Before the internet, Greylock partners identified emerging companies by scanning classified ads in newspapers from various cities. Job postings signaled a hiring company, prompting partners to fly out and meet the founders in person, a process that could take months.
Greylock's core ethos is to be a service-oriented firm that acts as a "supporting actor" to the founder, who is the star. This translates to a people-first, low-ego culture focused on being the founder's first call, rather than seeking press or marketing.
Greylock measures partner contribution by whether they were "causally impactful" to a successful investment, rather than just who sourced it. This model incentivizes deep collaboration, such as building a prepared mind, helping win a deal, or adding critical value post-investment.
With high partner turnover at large venture firms, a key diligence question for founders is whether the specific partner joining their board is likely to remain at that firm. A partner's departure can be highly disruptive, making their stability more important than firm brand.

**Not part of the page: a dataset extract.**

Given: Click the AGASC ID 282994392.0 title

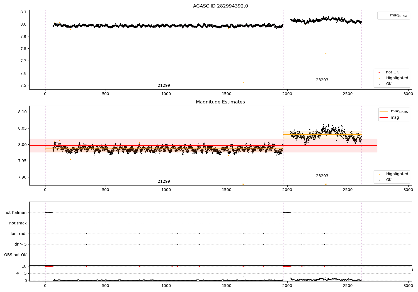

To manage performance despite long feedback cycles, Greylock developed an "inputs-based" model. They assess partners on 18 specific actions, like seeing 75% of competitive deals, believing that consistently strong inputs are the best predictor of long-term success.
When initiating companies, Greylock targets opportunities with validated market demand but significant execution challenges. They bet that elite founders can solve hard technical or go-to-market problems, which in turn creates a strong competitive moat in an established market.
True alpha in venture capital is found at the extremes. It's either in being a "market maker" at the earliest stages by shaping a raw idea, or by writing massive, late-stage checks where few can compete. The competitive, crowded middle-stages offer less opportunity for outsized returns.
The "Capital River" is a concept where one or two companies in a category gain unstoppable momentum. Once "in the river," they attract a disproportionate share of capital, top-tier talent, and high-quality customers, creating a powerful, self-reinforcing flywheel that helps them dominate.
While impressive, hypergrowth from zero to $100M+ ARR can be a red flag. The mechanics enabling such speed, like low-friction monthly subscriptions, often correlate with low switching costs, weak product depth, and poor long-term retention, resembling consumer apps more than enterprise SaaS.
The current moment is ripe for building new horizontal software giants due to three converging paradigm shifts: a move to outcome-based pricing, AI completing end-to-end tasks as the new unit of value, and a shift from structured schemas to dynamic, unstructured data models.